Shahid, however, had five payments returned by the bank in two years. That was enough for his company, Intact Insurance, to pull the plug.
“It is important that customers review and understand their insurance policy as well as their payment schedule,” said Intact spokeswoman Stephanie Sorensen. “Customers can also contact their broker for more information.”
Intact sells insurance exclusively through commission-paid brokers, who are supposed to keep customers on track with their payments.
Shahid said his broker did not warn him about possible cancellation. He learned that his policy was being cut off only when he came into money and called his broker to arrange for payment.
If he stayed with Intact, he would be classified as a high-risk customer. And while his old policy had a first-accident forgiveness clause, he would lose this protection under his new policy. (He had one at-fault accident on his record.)
The story had a happy ending. Shahid searched online for brokers specializing in high-risk customers and found a policy that cost $2,600 (about $400 more than he paid before) if he paid in full for one year.
“I was able to get the money from a client that owed me money for a project I worked on,” he said. “I was greatly relieved when I got the temporary policy number.
“I’m very lucky and happy there was a way out for me, but it was a stressful experience. It doesn’t make sense that late payment can result in tripling your rate and completely affecting your life.”
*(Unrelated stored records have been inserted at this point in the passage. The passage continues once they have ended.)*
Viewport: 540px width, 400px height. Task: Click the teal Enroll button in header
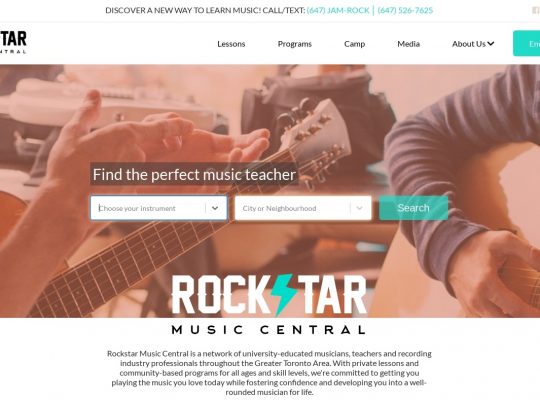tap(527, 43)
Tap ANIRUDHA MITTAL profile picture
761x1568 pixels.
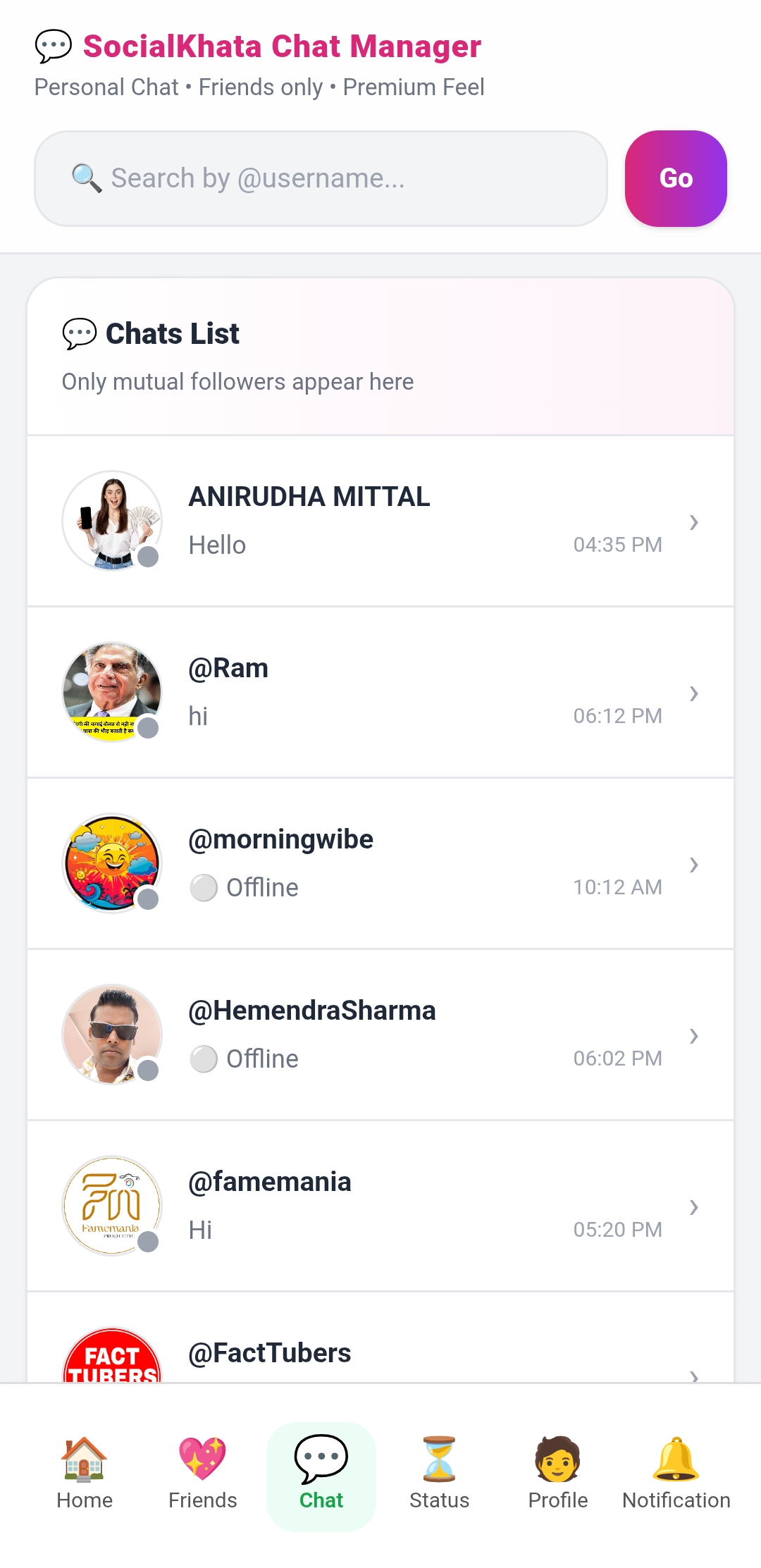(x=112, y=521)
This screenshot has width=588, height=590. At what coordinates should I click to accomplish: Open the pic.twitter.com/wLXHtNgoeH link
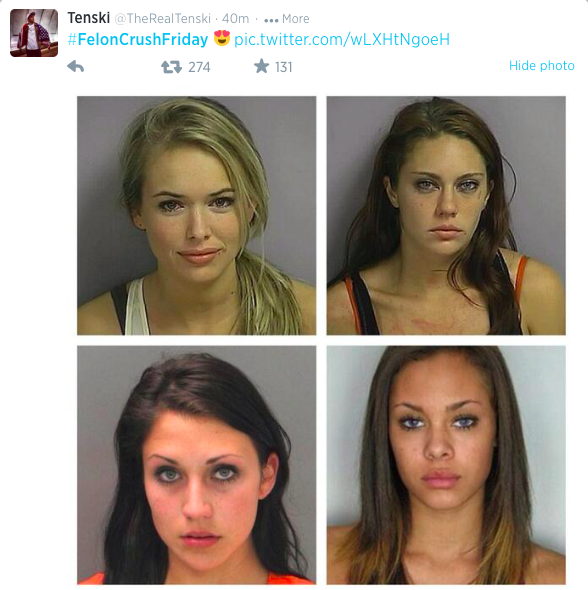[342, 40]
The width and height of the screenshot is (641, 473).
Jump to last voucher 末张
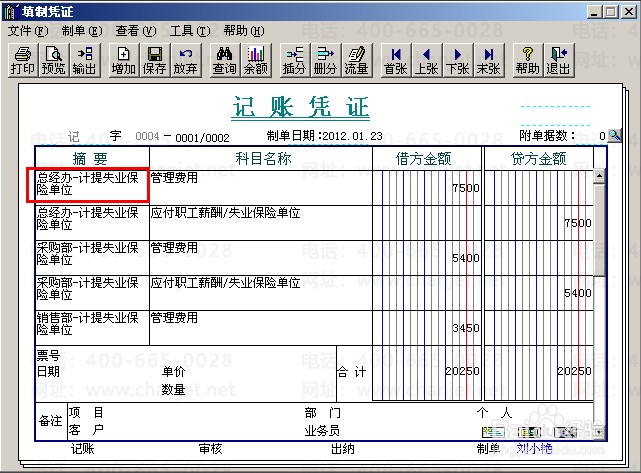(489, 61)
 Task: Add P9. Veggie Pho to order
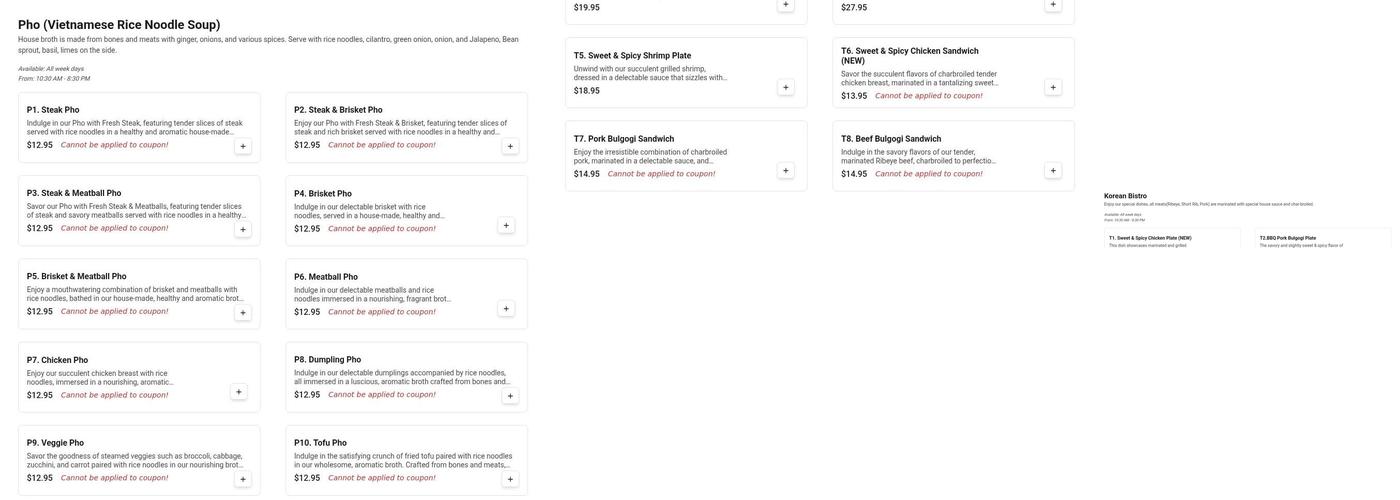(x=243, y=480)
An Allstate customer had a similar problem. Her home insurance policy had been cancelled for non-payment after the first year because of a mix-up with credit cards.
“No one wants to be placed on a high-risk list. I do not want my lender to take away my mortgage. My mom and I have worked very hard to have this house,” she said.
I forwarded her email to Allstate’s complaints officer. You can find complaints officers for every insurer at the Financial Services Commission of Ontario (FSCO) website.
The customer lives in a townhouse that shares a community mailbox. She insists that Allstate’s registered letter of cancellation, as required by law, did not reach her. If that is the case, she has a good chance of having her home insurance policy reinstated (although she may pay a higher rate).
Shahid says his experience taught him a lesson: You can be late paying your credit card bill or your phone bill. But don’t fall behind on your insurance bill. The risks of late payment are too great.
- Pay annually instead of monthly. That saves you from worrying about your bank account being temporarily depleted or your credit card being replaced by one with a new number.
- If you can’t afford a lump sum payment, set up a system to track your payments. Make sure each monthly amount goes to the insurance company.
- Set up an overdraft protection plan at your bank. This can prevent NSFs when you are paying with monthly debits from your account.
- Keep on top of things. Find out if there are any problems with your payment history. Don’t ignore a registered letter from your insurer.
- Finally, remember that mistakes happen. Missing a monthly payment should not be a problem, says Insurance Bureau of Canada spokesman Steve Kee, as long as you pay the outstanding amount as soon as you realize the error and don’t let it go into a second month.